▶ [AVAILABLE DATA]:
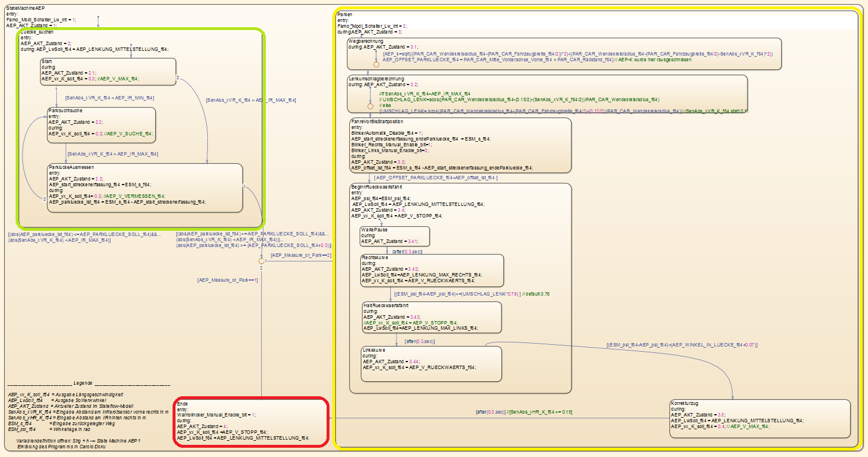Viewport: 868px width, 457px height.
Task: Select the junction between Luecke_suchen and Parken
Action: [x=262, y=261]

...

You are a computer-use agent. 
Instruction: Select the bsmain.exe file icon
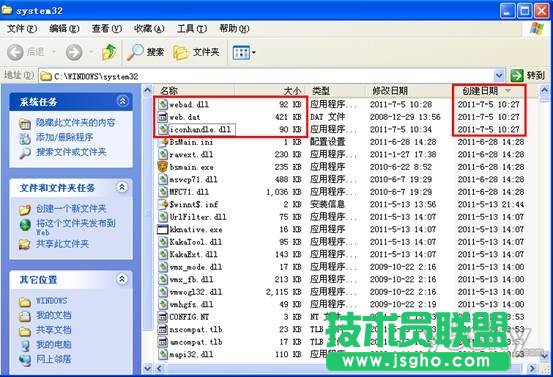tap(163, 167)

* * *

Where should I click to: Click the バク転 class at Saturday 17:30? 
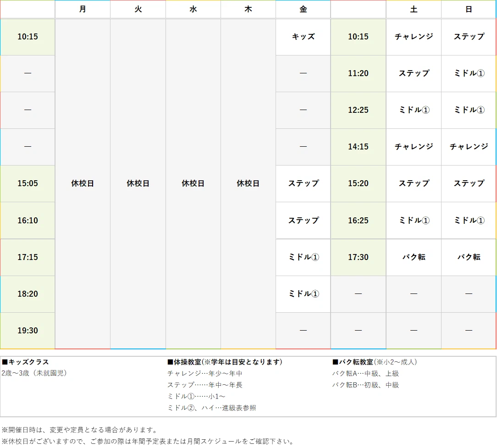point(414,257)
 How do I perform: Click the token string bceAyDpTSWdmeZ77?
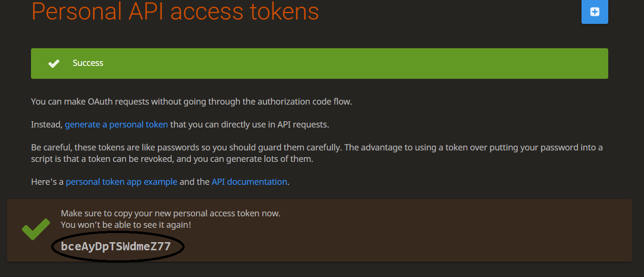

▶ [TO DO]: Copy out the lines above from the line containing "Where should I" through the line containing "How do I perform: Click", exactly, and keep the pictures out.

▶ [RESULT OF THIS TASK]:
Where should I click to: Click the バク転 class at Saturday 17:30? 
point(414,257)
 How do I perform: Click the token string bceAyDpTSWdmeZ77?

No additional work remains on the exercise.